Der Abend begann mit der Avantgarde des Frühbarock: Der italienische Fürst und Komponist Carlo Gesualdo di Venosa (1566-1613) war seiner Zeit voraus. Bereits instrumental begleiteter Sologesang war in der Zeit um 1600 etwas Neues, geschweige die chromatische Harmonik, der sich Gesualdo bediente. „Moro, lasso, al mio duolo“ — „Weh mir Armem! Ich sterbe!, heißt es in diesem kühnen Lamento. Gerhaher sang es nicht unbedingt opernhaft, sondern dezent und nuanciert.

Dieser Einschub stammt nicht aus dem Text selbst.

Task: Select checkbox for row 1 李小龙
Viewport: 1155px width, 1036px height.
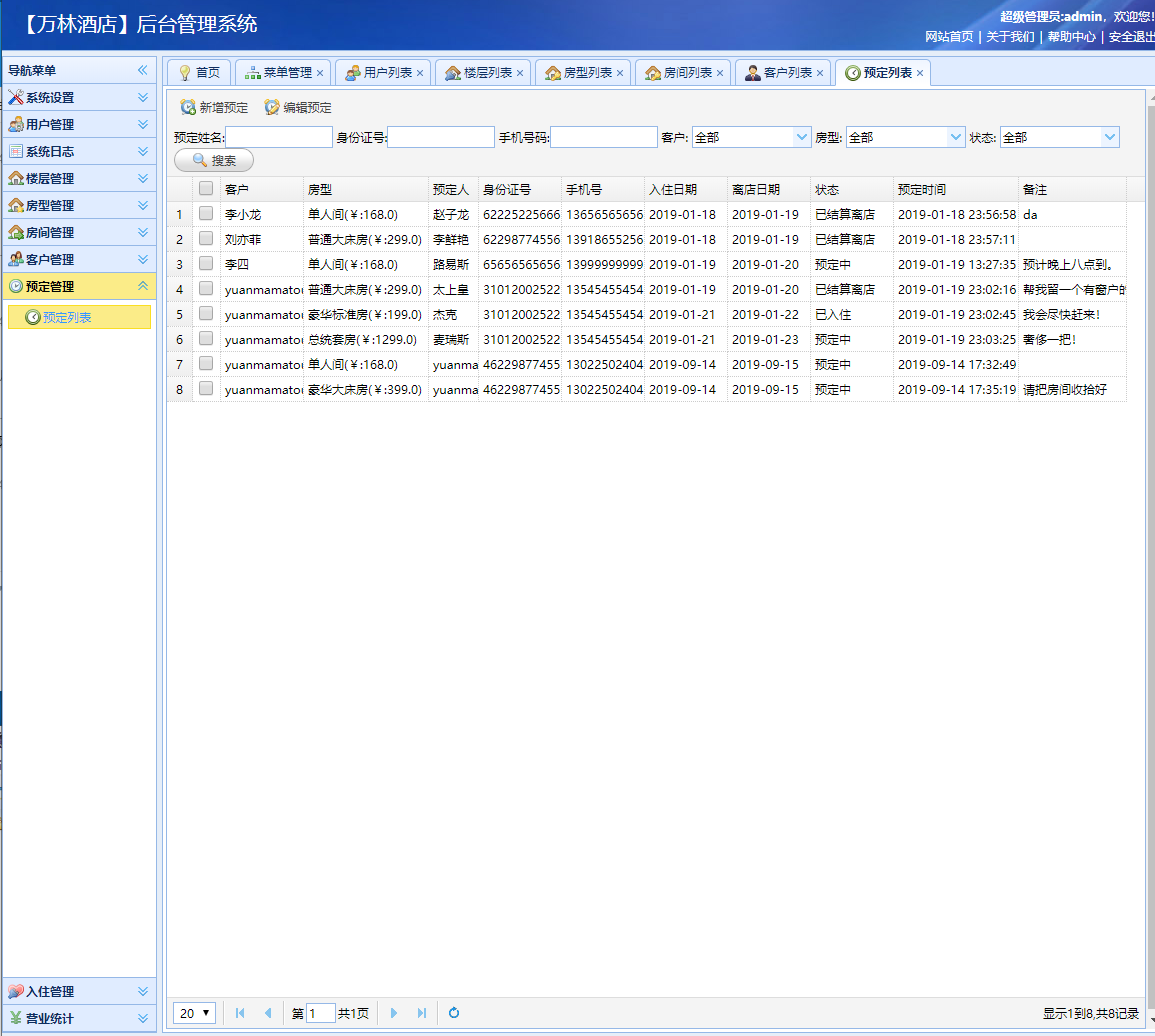Action: 206,213
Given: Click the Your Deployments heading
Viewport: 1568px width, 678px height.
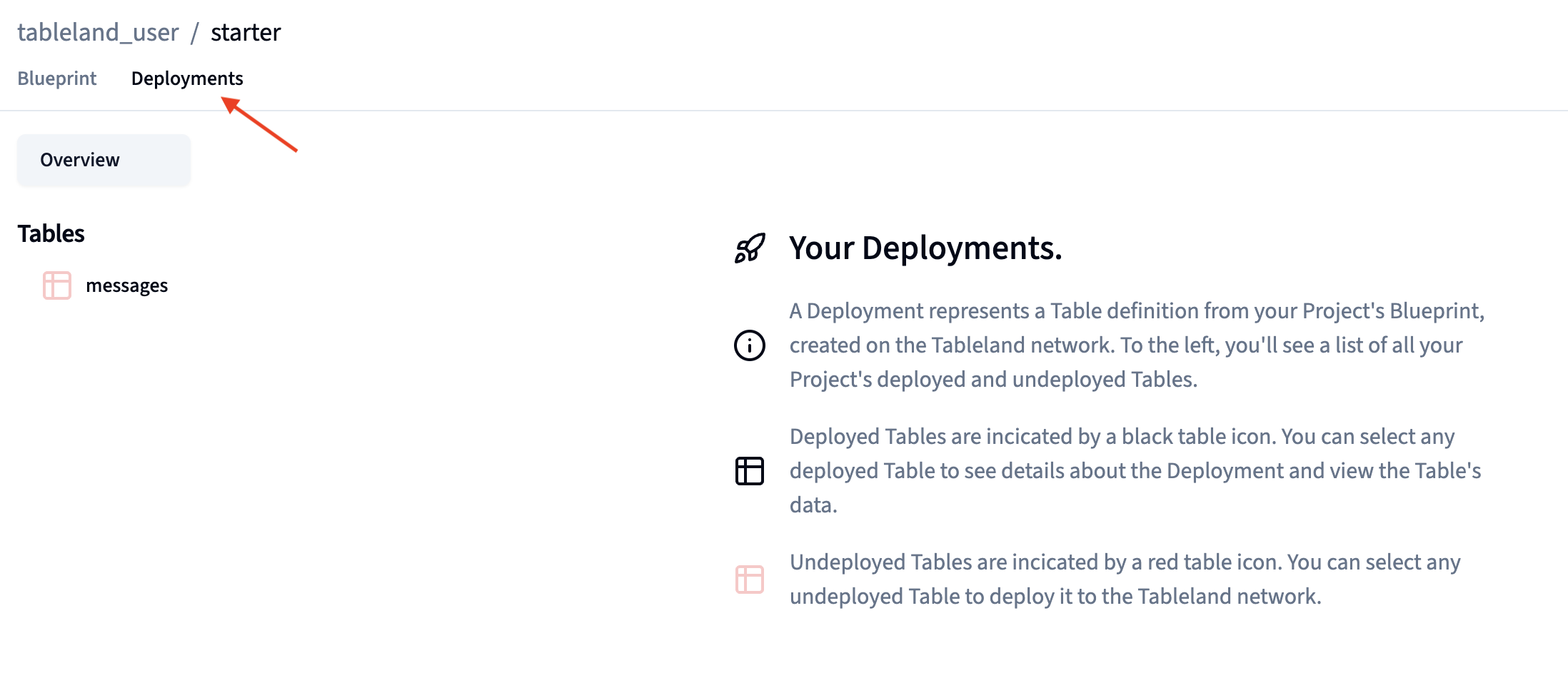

Der Sänger, der auch auf der Opernbühne ein Star ist, gestattete sich nur selten ein volles Forte. Zu Gerhahers Qualitäten gehören eine klare Stimme, makellose Technik und gute Textverständlichkeit. Andererseits ist er wiederum kein Typ, der so ganz aus sich heraus geht. Selbst Lieder rund um Liebeskummer wirken bei Gerhaher mehr kundig referiert als aus persönlicher Erfahrung geschöpft.
Gerhahers kühle Reflexion sorgt für Genauigkeit. Das zeichnet ihn aus, reist aber auch nicht unbedingt vom Stuhl und rührt auch nicht zu Tränen — wobei das zu den sehr subjektiven Empfindungen gehört, die bei jedem etwas anders ausfallen können. In den Heine-Vertonungen aus Schuberts „Schwanengesang“ demonstriert er, dass er nicht nur fein abtönen, sondern auch ein mächtiges Forte erzeugen kann.
Vor allem in dem Lied „Der Doppelgänger“ beeindruckt die Gestaltung. Gerhaher steigert sich vom mysteriösen Pianissimo bis zum Entsetzensschrei beim Gewahrwerden der eigenen Gestalt als Schatten im Mondlicht. Für den begeisterten Beifall gab es eine anmoderierte Zugabe: Schuberts letztes Lied „Die Taubenpost“, ein heiterer Schluss in Schuberts oft melancholischem Musikschaffen.
Der Abend wurde zusätzlich geadelt durch die feinsinnige und technisch souveräne Klavierbegleitung. Dem Pianisten James Cheung gelang das Kunststück Profil zu zeigen, ohne sich akustisch in den Vordergrund zu drängen. Besonders edel klang sein Anschlag bei Schubert und Debussy.